Here are some of the most common forms these encrypted attacks take:
- Encrypted SSL floods — These attacks seek to exhaust system resources by forcing use of SSL handshakes for illegitimate encrypted traffic.
- SSL renegotiation — By initiating a regular SSL handshake and then immediately requesting the renegotiation of the encryption key, this attack repeats this renegotiation request to exhaust all server resources.
- HTTPS floods — Floods of encrypted HTTP traffic waste a server, often as part of multi-vector attack campaigns. While common HTTP floods are a freight, HTTPS floods add the extra twist of tying up encryption and decryption mechanisms.
- Encrypted web attack — By encrypting web traffic, web application logic attacks often pass undetected within both DDoS and web application protection.
How to sift attack traffic from legitimate traffic
To make SSL more blessing than curse means having a strategy to effectively pluck malicious traffic from encrypted streams. Here are a few of the most effective.
Regain visibility — Decrypt and re-encrypt SSL sessions so that you can inspect both clear and encrypted traffic without compromising privacy when content is in motion from point A to point B.
Implement service chaining — Give your SSL inspection tool lines to one or more security solutions so it can selectively forward traffic as needed to quickly mitigate an attack.
Gain traffic inquiry flexible — Your purpose constantly to support the effective flow of authorized traffic, which can be tough when inspecting it all. But it’s possible by dynamically defining filters that intercept and open traffic for inspection.
Hold your SSL traffic investigation secure —SSL traffic inquiry liquid can itself display a game. It’ll wait safely if you block it from performing like a proxy and deny it an IP address.
Seek scale — As traffic continues to grow, you shouldn’t have to bother with forklift upgrades. Find an SSL traffic inspection solution that will seamlessly scale with your rise in traffic.
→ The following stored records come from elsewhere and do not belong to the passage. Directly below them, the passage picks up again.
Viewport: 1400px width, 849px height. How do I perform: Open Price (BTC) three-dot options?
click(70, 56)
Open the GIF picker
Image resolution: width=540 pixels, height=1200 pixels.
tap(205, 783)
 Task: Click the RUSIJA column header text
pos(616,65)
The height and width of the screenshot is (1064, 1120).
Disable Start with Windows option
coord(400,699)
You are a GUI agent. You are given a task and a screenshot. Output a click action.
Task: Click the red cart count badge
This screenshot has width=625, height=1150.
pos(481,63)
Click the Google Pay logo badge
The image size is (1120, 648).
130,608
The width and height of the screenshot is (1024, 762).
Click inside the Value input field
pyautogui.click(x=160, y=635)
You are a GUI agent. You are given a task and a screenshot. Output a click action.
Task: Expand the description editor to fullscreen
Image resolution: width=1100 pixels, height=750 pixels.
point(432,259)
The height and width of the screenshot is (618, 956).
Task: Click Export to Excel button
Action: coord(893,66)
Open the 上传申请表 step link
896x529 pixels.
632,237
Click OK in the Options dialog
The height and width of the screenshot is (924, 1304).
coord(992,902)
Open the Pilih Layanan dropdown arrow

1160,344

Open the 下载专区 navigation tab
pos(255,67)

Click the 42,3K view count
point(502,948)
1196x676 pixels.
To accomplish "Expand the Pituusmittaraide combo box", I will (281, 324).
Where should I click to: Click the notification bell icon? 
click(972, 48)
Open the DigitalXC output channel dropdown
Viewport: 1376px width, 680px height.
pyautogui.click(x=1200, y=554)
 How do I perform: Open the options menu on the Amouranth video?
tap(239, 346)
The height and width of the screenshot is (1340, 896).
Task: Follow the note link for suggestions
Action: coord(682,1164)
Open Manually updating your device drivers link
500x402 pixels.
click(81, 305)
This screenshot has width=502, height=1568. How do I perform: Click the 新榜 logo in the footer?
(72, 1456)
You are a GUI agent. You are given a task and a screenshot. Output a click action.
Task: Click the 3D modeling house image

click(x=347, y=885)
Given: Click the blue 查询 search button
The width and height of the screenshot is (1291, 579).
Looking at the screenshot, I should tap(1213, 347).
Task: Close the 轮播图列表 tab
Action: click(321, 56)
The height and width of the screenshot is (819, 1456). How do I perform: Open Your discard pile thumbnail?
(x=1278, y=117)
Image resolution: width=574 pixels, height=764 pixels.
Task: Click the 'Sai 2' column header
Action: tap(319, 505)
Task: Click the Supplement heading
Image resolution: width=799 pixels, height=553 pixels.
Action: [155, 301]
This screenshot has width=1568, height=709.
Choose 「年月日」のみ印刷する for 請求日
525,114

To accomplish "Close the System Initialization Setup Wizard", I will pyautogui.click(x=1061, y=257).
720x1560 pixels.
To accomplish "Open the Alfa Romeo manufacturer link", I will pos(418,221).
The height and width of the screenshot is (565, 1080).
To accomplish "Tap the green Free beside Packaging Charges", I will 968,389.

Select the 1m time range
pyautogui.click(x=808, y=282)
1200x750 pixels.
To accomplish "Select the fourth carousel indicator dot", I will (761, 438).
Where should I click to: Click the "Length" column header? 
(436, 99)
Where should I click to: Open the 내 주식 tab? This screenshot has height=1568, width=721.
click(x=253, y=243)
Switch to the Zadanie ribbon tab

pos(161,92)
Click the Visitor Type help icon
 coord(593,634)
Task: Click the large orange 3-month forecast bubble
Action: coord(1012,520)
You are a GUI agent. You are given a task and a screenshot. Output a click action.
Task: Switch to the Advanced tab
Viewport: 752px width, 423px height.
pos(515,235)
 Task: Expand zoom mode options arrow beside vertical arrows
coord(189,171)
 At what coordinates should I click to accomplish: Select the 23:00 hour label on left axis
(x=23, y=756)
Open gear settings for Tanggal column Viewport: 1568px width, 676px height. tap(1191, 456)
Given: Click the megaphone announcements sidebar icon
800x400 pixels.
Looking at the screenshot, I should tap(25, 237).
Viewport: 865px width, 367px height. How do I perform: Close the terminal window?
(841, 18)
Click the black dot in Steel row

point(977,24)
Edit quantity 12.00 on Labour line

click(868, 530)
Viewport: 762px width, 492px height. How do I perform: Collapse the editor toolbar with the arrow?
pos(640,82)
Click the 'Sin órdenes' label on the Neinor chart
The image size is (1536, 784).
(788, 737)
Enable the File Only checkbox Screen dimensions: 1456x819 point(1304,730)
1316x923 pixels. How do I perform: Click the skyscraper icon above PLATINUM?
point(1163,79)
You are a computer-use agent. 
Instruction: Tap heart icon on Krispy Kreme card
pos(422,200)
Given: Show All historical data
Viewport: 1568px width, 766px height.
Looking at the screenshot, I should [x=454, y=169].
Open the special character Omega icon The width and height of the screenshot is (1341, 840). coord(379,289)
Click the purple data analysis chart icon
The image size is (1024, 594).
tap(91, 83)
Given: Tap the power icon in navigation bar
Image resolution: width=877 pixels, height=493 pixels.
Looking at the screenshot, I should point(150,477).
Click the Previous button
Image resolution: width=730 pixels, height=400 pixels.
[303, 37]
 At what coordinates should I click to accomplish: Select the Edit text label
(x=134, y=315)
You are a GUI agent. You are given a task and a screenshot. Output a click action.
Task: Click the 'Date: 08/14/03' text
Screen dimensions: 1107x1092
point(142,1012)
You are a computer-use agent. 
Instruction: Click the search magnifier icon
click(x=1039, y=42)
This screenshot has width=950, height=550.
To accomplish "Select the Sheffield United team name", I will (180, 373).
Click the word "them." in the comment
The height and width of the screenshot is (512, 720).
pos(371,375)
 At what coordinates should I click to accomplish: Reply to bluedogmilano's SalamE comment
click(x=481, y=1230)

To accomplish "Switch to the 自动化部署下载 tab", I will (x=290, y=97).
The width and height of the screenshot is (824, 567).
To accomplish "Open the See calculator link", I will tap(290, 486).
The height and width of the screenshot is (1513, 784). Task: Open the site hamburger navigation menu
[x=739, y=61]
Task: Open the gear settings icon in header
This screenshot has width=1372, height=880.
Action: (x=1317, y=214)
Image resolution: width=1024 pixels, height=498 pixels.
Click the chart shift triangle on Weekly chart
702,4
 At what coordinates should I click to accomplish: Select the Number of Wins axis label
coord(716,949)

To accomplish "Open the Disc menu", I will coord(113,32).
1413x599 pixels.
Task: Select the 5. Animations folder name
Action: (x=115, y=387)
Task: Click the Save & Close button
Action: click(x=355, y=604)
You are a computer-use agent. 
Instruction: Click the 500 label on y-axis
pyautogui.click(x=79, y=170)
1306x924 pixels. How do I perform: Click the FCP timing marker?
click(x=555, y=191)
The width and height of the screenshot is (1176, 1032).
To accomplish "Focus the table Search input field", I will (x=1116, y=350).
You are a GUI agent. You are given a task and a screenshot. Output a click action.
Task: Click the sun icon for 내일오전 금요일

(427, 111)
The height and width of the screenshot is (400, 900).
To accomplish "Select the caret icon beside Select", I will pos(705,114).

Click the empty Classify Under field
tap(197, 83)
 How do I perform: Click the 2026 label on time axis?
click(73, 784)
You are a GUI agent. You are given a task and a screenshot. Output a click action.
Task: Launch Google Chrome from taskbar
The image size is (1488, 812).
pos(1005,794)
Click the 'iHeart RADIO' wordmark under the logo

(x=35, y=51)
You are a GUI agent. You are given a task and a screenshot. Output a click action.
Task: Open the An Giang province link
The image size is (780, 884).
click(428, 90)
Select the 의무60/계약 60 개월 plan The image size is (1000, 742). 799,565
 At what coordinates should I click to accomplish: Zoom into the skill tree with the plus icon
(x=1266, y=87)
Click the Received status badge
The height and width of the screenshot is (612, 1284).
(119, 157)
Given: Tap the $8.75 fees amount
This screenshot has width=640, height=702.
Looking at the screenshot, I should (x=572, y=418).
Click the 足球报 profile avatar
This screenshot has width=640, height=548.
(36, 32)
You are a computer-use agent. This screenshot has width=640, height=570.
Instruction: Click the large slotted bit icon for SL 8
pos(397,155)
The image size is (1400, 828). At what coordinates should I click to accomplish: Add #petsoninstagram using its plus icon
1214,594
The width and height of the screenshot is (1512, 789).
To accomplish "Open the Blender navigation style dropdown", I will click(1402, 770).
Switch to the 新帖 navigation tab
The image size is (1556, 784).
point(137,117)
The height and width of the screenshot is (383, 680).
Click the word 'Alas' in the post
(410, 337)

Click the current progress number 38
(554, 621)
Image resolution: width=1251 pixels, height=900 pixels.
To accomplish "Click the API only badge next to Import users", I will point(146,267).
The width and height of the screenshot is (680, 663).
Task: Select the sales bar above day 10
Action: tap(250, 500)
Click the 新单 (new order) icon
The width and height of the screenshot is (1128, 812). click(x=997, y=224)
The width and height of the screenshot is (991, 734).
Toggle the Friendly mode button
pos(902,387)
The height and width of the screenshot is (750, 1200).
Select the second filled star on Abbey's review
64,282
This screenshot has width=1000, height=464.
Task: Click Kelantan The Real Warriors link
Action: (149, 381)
Advance high availability — If this SSL traffic investigation extract eternally sends traffic to the fastest-responding possible protection servers, you can sidestep any out-of-service servers that might cause downtime.
Encrypted traffic is performing to grow
Encrypted traffic is now a majority of whatever crawls back and forth on the internet, and there’s no going back. It secures sensitive information and maintains privacy when data is in motion. Exactly, another edge of the threat is the chance spots it inevitably creates in any organization’s security.
It is possible, however, to have the best of both worlds. By culling the malicious traffic from the real traffic, legitimate users don’t notice a thing and attacks are stopped in their tracks.